▶ **Short exercise**: Turn every line of the rows below into a numbered list, dropping the blank lines.

▶ **Element and text location data**:
........

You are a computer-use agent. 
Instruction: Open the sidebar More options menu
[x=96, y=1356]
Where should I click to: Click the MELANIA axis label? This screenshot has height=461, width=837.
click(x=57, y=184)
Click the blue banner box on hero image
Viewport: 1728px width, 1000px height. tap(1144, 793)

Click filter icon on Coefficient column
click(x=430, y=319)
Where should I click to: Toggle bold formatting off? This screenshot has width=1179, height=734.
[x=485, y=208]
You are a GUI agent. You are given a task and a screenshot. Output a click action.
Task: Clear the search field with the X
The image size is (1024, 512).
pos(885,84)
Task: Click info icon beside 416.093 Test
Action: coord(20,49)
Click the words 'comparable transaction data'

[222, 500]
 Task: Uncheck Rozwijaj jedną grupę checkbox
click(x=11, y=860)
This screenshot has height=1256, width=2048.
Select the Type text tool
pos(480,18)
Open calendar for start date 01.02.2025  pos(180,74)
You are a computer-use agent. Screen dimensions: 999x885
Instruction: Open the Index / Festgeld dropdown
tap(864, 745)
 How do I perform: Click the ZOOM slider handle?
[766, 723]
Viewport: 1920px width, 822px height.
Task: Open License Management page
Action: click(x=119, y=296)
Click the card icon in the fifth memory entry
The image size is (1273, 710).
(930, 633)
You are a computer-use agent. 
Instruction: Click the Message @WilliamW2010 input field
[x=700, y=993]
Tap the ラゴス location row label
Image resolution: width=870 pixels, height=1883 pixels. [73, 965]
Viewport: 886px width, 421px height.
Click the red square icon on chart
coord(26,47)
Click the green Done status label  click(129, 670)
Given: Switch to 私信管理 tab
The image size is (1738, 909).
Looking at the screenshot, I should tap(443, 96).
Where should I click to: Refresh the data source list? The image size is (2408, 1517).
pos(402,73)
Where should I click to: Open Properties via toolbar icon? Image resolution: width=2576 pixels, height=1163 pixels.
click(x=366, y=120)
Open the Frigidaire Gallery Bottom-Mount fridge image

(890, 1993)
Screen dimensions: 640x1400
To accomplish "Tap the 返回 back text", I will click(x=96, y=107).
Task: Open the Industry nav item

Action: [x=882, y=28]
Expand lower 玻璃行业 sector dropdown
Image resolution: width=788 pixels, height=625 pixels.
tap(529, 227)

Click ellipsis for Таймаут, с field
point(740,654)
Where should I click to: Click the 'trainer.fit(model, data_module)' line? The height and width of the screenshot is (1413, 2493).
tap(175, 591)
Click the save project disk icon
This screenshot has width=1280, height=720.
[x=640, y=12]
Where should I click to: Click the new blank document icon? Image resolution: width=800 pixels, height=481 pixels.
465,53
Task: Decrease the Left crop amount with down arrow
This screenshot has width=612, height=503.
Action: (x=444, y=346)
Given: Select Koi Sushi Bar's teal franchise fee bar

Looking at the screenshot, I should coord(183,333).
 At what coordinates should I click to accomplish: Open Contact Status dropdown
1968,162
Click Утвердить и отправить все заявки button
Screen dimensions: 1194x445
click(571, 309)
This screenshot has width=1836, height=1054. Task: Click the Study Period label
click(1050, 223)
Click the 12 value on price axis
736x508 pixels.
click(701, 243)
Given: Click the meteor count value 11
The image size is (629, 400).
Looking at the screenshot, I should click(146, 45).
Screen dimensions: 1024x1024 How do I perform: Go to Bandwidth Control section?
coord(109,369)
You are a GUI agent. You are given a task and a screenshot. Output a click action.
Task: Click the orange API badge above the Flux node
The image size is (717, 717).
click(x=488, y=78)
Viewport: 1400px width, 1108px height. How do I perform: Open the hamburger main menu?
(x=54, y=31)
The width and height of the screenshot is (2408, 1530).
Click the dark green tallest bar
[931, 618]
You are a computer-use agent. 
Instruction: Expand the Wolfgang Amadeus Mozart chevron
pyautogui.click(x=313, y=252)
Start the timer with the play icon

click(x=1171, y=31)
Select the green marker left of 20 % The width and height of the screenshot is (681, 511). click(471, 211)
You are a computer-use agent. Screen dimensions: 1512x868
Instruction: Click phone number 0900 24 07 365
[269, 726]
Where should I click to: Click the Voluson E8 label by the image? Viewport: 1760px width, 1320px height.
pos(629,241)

........

▶ **Exercise output**:
1. You are a computer-use agent. 
2. Instruction: Open the sidebar More options menu
3. [x=96, y=1356]
4. Where should I click to: Click the MELANIA axis label? This screenshot has height=461, width=837.
5. click(x=57, y=184)
6. Click the blue banner box on hero image
7. Viewport: 1728px width, 1000px height. tap(1144, 793)
8. Click filter icon on Coefficient column
9. click(x=430, y=319)
10. Where should I click to: Toggle bold formatting off? This screenshot has width=1179, height=734.
11. [x=485, y=208]
12. You are a GUI agent. You are given a task and a screenshot. Output a click action.
13. Task: Clear the search field with the X
14. The image size is (1024, 512).
15. pos(885,84)
16. Task: Click info icon beside 416.093 Test
17. Action: coord(20,49)
18. Click the words 'comparable transaction data'
19. [222, 500]
20.  Task: Uncheck Rozwijaj jedną grupę checkbox
21. click(x=11, y=860)
22. This screenshot has height=1256, width=2048.
23. Select the Type text tool
24. pos(480,18)
25. Open calendar for start date 01.02.2025  pos(180,74)
26. You are a computer-use agent. Screen dimensions: 999x885
27. Instruction: Open the Index / Festgeld dropdown
28. tap(864, 745)
29.  How do I perform: Click the ZOOM slider handle?
30. [766, 723]
31. Viewport: 1920px width, 822px height.
32. Task: Open License Management page
33. Action: click(x=119, y=296)
34. Click the card icon in the fifth memory entry
35. The image size is (1273, 710).
36. (930, 633)
37. You are a computer-use agent. 
38. Instruction: Click the Message @WilliamW2010 input field
39. [x=700, y=993]
40. Tap the ラゴス location row label
41. Image resolution: width=870 pixels, height=1883 pixels. [73, 965]
42. Viewport: 886px width, 421px height.
43. Click the red square icon on chart
44. coord(26,47)
45. Click the green Done status label  click(129, 670)
46. Given: Switch to 私信管理 tab
47. The image size is (1738, 909).
48. Looking at the screenshot, I should tap(443, 96).
49. Where should I click to: Refresh the data source list? The image size is (2408, 1517).
50. pos(402,73)
51. Where should I click to: Open Properties via toolbar icon? Image resolution: width=2576 pixels, height=1163 pixels.
52. click(x=366, y=120)
53. Open the Frigidaire Gallery Bottom-Mount fridge image
54. (890, 1993)
55. Screen dimensions: 640x1400
56. To accomplish "Tap the 返回 back text", I will click(x=96, y=107).
57. Task: Open the Industry nav item
58. Action: [x=882, y=28]
59. Expand lower 玻璃行业 sector dropdown
60. Image resolution: width=788 pixels, height=625 pixels.
61. tap(529, 227)
62. Click ellipsis for Таймаут, с field
63. point(740,654)
64. Where should I click to: Click the 'trainer.fit(model, data_module)' line? The height and width of the screenshot is (1413, 2493).
65. tap(175, 591)
66. Click the save project disk icon
67. This screenshot has width=1280, height=720.
68. [x=640, y=12]
69. Where should I click to: Click the new blank document icon? Image resolution: width=800 pixels, height=481 pixels.
70. 465,53
71. Task: Decrease the Left crop amount with down arrow
72. This screenshot has width=612, height=503.
73. Action: (x=444, y=346)
74. Given: Select Koi Sushi Bar's teal franchise fee bar
75. Looking at the screenshot, I should coord(183,333).
76.  At what coordinates should I click to accomplish: Open Contact Status dropdown
77. 1968,162
78. Click Утвердить и отправить все заявки button
79. Screen dimensions: 1194x445
80. click(571, 309)
81. This screenshot has width=1836, height=1054. Task: Click the Study Period label
82. click(1050, 223)
83. Click the 12 value on price axis
84. 736x508 pixels.
85. click(701, 243)
86. Given: Click the meteor count value 11
87. The image size is (629, 400).
88. Looking at the screenshot, I should click(146, 45).
89. Screen dimensions: 1024x1024 How do I perform: Go to Bandwidth Control section?
90. coord(109,369)
91. You are a GUI agent. You are given a task and a screenshot. Output a click action.
92. Task: Click the orange API badge above the Flux node
93. The image size is (717, 717).
94. click(x=488, y=78)
95. Viewport: 1400px width, 1108px height. How do I perform: Open the hamburger main menu?
96. (x=54, y=31)
97. The width and height of the screenshot is (2408, 1530).
98. Click the dark green tallest bar
99. [931, 618]
100. You are a computer-use agent. 
101. Instruction: Expand the Wolfgang Amadeus Mozart chevron
102. pyautogui.click(x=313, y=252)
103. Start the timer with the play icon
104. click(x=1171, y=31)
105. Select the green marker left of 20 % The width and height of the screenshot is (681, 511). click(471, 211)
106. You are a computer-use agent. Screen dimensions: 1512x868
107. Instruction: Click phone number 0900 24 07 365
108. [269, 726]
109. Where should I click to: Click the Voluson E8 label by the image? Viewport: 1760px width, 1320px height.
110. pos(629,241)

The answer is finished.